*Exercise brief*.
Return the text below about rifle break-in, shells, and scopes word for word, in full.

*Text to read*.
+===+

You have some homework to do. That said, very nice Christmas present. Someone is taking good care of you. Here are some quick thoughts:

 

Break In

Yes, there is a process for this. Some people do, some don't. I did. The way I looked at it, why not. It is a fun afternoon, you get to know your gun, and it certainly doens't cause any harm. The short version is this. You shoot your gun, and clean your gun often through the break in process. During the first 5 shots, you shoot once, then clean. After 5 shots, you should have cleaned it 5x. After this, you shoot 3, then clean. 20 rounds in you should have cleaned your gun 10x. Tucker had some link to a good break in process that provided more detail. maybe he'll chime in what that. if not, do a google search for rifle breakin. Learn how to clean cooper fouling. These are thorough cleanings. Each cleaning will take 5-10 min. Pick a nice day. It is fun.

 

Shells

I like Fusion and Federals. My 300 WSM for some reason didn't like Winchesters. I am going to revisit that next year. It may have been me. Too much to explain, but I learned about some technical issue I was doing wrong.

 

Scopes

I have a Zeiss. I thought it was better than the Leupold and Nikon. I also like both of those brands. Simply put, all three are very nice. Consider a 3x9 or 3.5x10 for your gun given where you live and what you are planning. If I were doing it again, I might consider a 4x14 or something like that. I have a 3.5x10 and I do like it.

+===+

*Data excerpts*.

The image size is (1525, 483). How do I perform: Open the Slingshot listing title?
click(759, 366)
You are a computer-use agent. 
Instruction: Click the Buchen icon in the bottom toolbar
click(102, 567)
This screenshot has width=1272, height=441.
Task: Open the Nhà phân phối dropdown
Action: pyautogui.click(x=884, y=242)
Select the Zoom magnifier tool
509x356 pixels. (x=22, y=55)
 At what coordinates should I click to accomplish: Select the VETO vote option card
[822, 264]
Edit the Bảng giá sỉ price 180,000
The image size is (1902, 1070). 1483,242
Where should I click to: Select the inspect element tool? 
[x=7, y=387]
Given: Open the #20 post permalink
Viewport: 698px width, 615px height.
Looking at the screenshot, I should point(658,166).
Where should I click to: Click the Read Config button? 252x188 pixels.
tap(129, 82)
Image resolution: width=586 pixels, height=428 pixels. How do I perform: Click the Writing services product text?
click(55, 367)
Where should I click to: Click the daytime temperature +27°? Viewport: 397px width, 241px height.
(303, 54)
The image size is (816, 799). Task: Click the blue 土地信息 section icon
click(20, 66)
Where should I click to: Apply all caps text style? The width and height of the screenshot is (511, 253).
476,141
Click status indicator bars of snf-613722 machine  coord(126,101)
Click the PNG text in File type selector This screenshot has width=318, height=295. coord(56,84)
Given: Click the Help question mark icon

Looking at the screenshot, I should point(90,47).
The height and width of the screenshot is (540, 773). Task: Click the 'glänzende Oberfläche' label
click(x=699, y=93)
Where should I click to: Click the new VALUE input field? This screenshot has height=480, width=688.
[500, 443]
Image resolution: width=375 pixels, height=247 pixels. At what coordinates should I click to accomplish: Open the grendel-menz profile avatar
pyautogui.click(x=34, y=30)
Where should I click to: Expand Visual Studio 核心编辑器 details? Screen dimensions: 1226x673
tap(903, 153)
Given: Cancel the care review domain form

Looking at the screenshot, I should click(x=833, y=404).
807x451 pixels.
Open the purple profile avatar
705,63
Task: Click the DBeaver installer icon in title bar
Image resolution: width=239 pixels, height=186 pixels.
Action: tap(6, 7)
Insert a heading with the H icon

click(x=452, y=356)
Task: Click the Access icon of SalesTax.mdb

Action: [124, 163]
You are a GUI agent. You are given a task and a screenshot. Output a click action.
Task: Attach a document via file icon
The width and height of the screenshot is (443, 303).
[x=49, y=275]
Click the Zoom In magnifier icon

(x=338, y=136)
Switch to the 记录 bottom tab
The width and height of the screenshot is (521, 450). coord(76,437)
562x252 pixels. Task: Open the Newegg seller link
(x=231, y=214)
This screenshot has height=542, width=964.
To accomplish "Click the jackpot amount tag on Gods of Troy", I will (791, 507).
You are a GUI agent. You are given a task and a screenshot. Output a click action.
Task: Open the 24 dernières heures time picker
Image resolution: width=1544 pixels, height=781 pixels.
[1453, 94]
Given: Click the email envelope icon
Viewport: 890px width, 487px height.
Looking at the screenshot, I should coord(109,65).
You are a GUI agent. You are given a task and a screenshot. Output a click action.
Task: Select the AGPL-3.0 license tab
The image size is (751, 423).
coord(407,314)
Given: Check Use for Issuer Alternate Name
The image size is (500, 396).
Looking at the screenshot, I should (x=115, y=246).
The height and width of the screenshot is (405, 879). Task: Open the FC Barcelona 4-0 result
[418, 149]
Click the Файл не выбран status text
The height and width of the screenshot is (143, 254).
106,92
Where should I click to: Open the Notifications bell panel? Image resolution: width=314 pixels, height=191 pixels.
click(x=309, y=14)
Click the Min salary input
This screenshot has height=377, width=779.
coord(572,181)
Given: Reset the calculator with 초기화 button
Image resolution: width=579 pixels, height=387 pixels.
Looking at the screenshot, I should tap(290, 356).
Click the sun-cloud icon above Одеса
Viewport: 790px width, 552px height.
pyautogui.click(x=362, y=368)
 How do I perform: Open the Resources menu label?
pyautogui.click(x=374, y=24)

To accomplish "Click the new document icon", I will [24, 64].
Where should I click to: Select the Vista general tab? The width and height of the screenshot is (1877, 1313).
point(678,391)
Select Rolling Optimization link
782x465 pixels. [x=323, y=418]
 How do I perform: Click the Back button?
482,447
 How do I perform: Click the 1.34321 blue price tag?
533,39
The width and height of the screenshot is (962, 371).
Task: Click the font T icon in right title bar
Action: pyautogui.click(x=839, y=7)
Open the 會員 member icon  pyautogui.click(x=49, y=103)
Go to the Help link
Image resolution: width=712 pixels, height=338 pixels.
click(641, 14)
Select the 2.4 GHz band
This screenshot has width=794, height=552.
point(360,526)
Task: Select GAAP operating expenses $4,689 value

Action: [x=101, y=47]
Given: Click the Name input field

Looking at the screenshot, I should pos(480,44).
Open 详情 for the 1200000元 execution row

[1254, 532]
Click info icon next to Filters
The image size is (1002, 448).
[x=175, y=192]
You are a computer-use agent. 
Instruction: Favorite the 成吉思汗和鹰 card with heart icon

+===+

*Written answer*.
You have some homework to do. That said, very nice Christmas present. Someone is taking good care of you. Here are some quick thoughts:

 

Break In

Yes, there is a process for this. Some people do, some don't. I did. The way I looked at it, why not. It is a fun afternoon, you get to know your gun, and it certainly doens't cause any harm. The short version is this. You shoot your gun, and clean your gun often through the break in process. During the first 5 shots, you shoot once, then clean. After 5 shots, you should have cleaned it 5x. After this, you shoot 3, then clean. 20 rounds in you should have cleaned your gun 10x. Tucker had some link to a good break in process that provided more detail. maybe he'll chime in what that. if not, do a google search for rifle breakin. Learn how to clean cooper fouling. These are thorough cleanings. Each cleaning will take 5-10 min. Pick a nice day. It is fun.

 

Shells

I like Fusion and Federals. My 300 WSM for some reason didn't like Winchesters. I am going to revisit that next year. It may have been me. Too much to explain, but I learned about some technical issue I was doing wrong.

 

Scopes

I have a Zeiss. I thought it was better than the Leupold and Nikon. I also like both of those brands. Simply put, all three are very nice. Consider a 3x9 or 3.5x10 for your gun given where you live and what you are planning. If I were doing it again, I might consider a 4x14 or something like that. I have a 3.5x10 and I do like it.